Not everyone agrees with Ofcom's approach. Ed Richards, the Ofcom executive who conducted the review and a former adviser on the media to No 10 Downing Street, is dismissed by some as an ignoramus who is presiding over a disastrous retreat from regional programming. Yet it is hard to see what the alternative is. ITV remains a relatively strong brand only because free-to-air, multi-channel TV is still in its infancy.

Never mind Freeview, broadband opens up a whole new spectrum of possibilities for broadcast TV. ITV's God Slot will find it harder and harder to compete for significant audience share in the brave new world we are about to enter. Much better that ITV makes its programming in the regions than that it makes bad programmes nobody wants to watch about the regions. Niche markets exist for this type of stuff; the beauty of digital and broadband TV is that it can now be delivered at low cost to those who want to watch it without having to force it on to the rest of us.

Mr Allen was lucky to have survived the disaster of ITV Digital and although he has since won plaudits in the City for steering the merger through the competition authorities and for the further regulatory concessions he is now winning, it will all count for nothing if he fails to defend and grow the top line. However much ITV manages to reduce costs, the growth of alternative media means the company remains challenged strategically. Mr Allen hopes to stave off the decline in market share that will inevitably occur in the core ITV1 brand by adding and promoting new channels, thus outdoing competitive fragmentation. For instance, the sequel to Footballers Wives, Extra Time, will be first aired exclusively on ITV2. The technique is already being used with mixed results on some of the BBC's digital channels.

Whether it will work is anyone's guess. Mr Allen appears to have survived the frying pan but he is not yet out of the fire.

Madness of crowds

It is a feature of global investment return year books - the latest of which was published yesterday by ABN Amro and the London Business School - that they tend only to confirm the blindingly obvious. Yet, filled with fascinating facts and figures, they are no less interesting for it. ABN Amro's chief "new" finding from analysing the long-term rates of return on equities in 17 national stock markets is that rapid economic growth is rarely accompanied by correspondingly impressive stock market performance.

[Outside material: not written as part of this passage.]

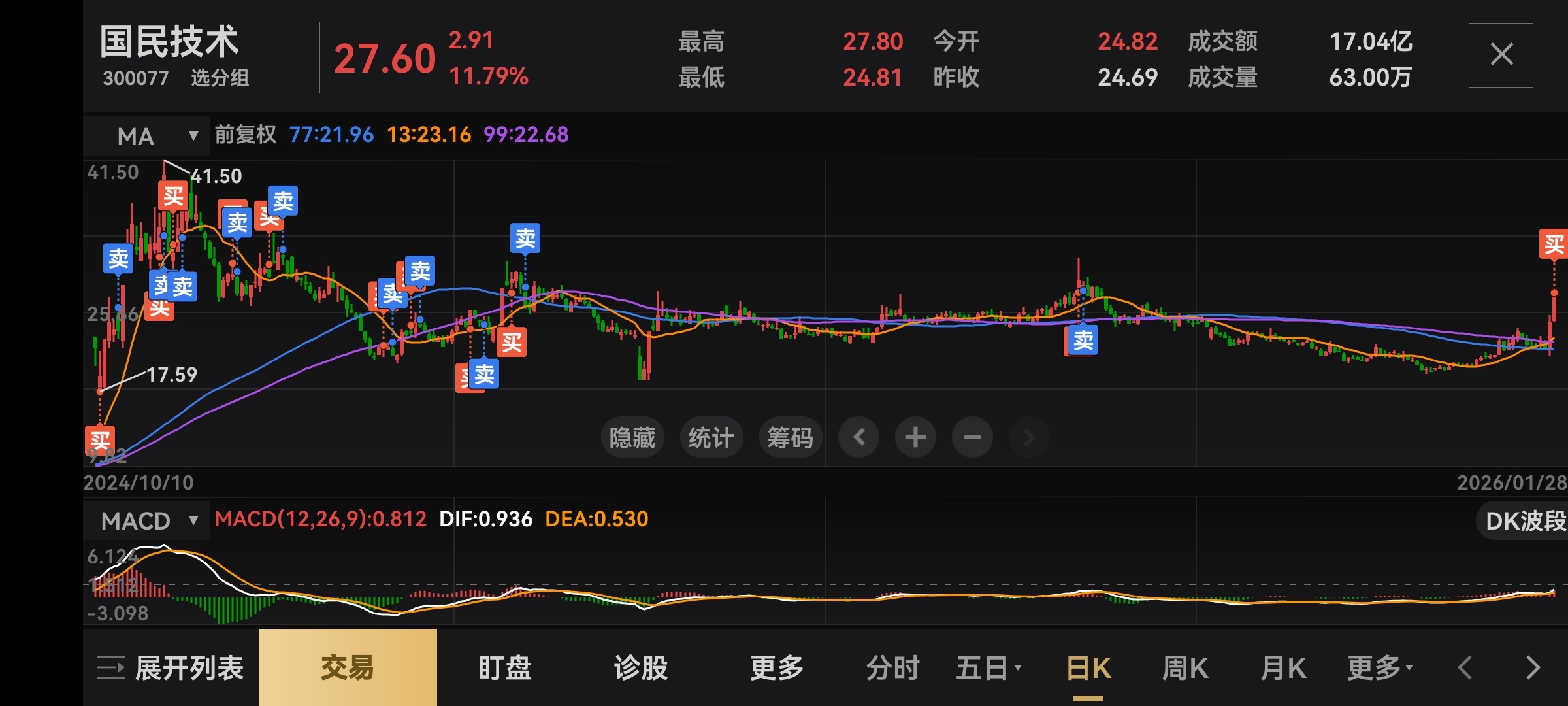Screen dimensions: 1568x706
Task: Expand the 五日 period dropdown
Action: point(988,668)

So beware of all those climbing aboard the Chinese development story bandwagon by advertising the virtues of their Far Eastern funds. It just ain't true to think that an economy growing at a very rapid rate will see an equally rapid rise in profits, dividends and returns to investors. The study finds that long-term dividend growth is in fact below per capita economic growth in all countries, but this is particularly the case in fast-growing emerging markets.

There are two likely explanations for this. One is that as economies play catch up, it is only natural and fair that most of the spoils will go to previously deprived populations, not to those providing the capital. The other is that growth economies tend to attract an oversupply of capital, which means that returns fall correspondingly.

The study also confirms that this year's star sector is quite likely to be next year's worse performer, and visa versa. Another finding is that micro-stocks, accounting for less than 1 per cent of the market, tend as a group substantially to outperform small and large caps.

And then there's reconfirmation of the oldest truism of all. Equities over time will always hugely outperform other asset classes. Wait long enough and the massive deficits that are a current feature of our beleaguered pensions industry will disappear. Unfortunately the law now requires trustees to seek immediate means to plug the gap, which quite apart from damaging the profits of the sponsoring company, generally involves dumping cheaply priced equities for expensively priced bonds. Somewhere along the way we seem to have lost sight of common sense.